Existing multimodal-based human action recognition approaches are computationally intensive, limiting their deployment in real-time applications. In this work, we present a novel and efficient pose-driven attention-guided multimodal network (EPAM-Net) for action recognition in videos. Specifically, we propose eXpand temporal Shift (X-ShiftNet) convolutional architectures for RGB and pose streams to capture spatio-temporal features from RGB videos and their skeleton sequences. The X-ShiftNet tackles the high computational cost of the 3D CNNs by integrating the Temporal Shift Module (TSM) into an efficient 2D CNN, enabling efficient spatiotemporal learning. Then skeleton features are utilized to guide the visual network stream, focusing on keyframes and their salient spatial regions using the proposed spatial-temporal attention block. Finally, the predictions of the two streams are fused for final classification. The experimental results show that our method, with a significant reduction in floating-point operations (FLOPs), outperforms and competes with the state-of-the-art methods on NTU RGB-D 60, NTU RGB-D 120, PKU-MMD, and Toyota SmartHome datasets. The proposed EPAM-Net provides up to a 72.8x reduction in FLOPs and up to a 48.6x reduction in the number of network parameters. The code will be available at https://github.com/ahmed-nady/Multimodal-Action-Recognition.

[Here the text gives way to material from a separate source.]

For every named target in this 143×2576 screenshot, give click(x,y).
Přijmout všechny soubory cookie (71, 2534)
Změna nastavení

Paper Structure (21 sections, 6 equations, 4 figures, 9 tables)

This paper contains 21 sections, 6 equations, 4 figures, 9 tables.

Figures (4)

  • Figure 1: An example of action pairs that are challenging to differentiate using the skeleton modality in Toyota-Smarthome (left) and in NTU-RGB+D dataset (middle and right), where the skeleton heatmaps of each pair of actions (e.g., reading-writing) are similar.

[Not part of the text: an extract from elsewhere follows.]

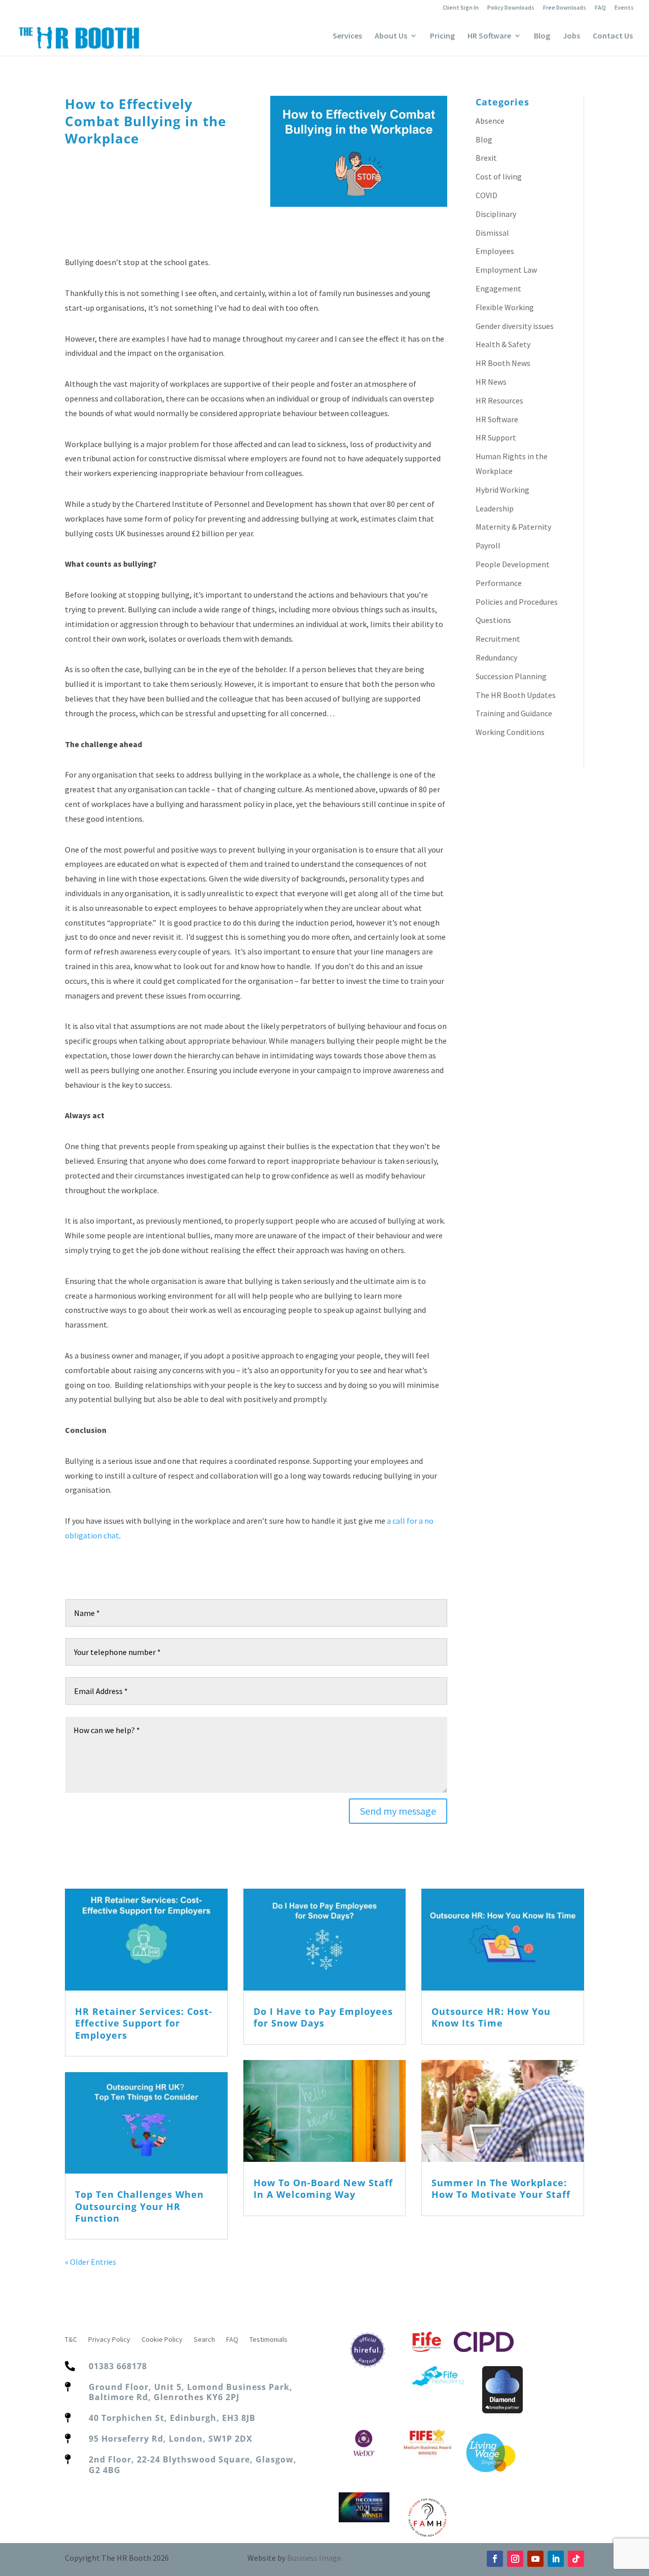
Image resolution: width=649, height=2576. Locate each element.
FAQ (600, 8)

  • Figure 2: The EPAM-Net architecture consists of visual and pose backbones to extract spatial-temporal features from RGB videos and pose sequences, respectively; a pose-driven spatial-temporal attention block to re-weight visual features accordingly; two classification heads; and final score fusion. The input of the pose network stream is a pseudo-heatmaps volume from N uniformly sampled frames, while the input of the visual network stream consists of M frames selected from these N frames by sampling one out of every $\frac{N}{M}$ frame. $f_s$ and $f_r$ represent skeleton features and visual features, respectively.
  • Figure 3: Illustration of the proposed spatial-temporal attention block. A spatial attention map weights discriminative spatial regions, while a temporal attention map weights keyframes.
  • Figure 4: Classification accuracy per action for top-10 challenging actions on across-subject protocol of NTU RGB+D 120 (a) and Toyota-Smarthome (b) datasets.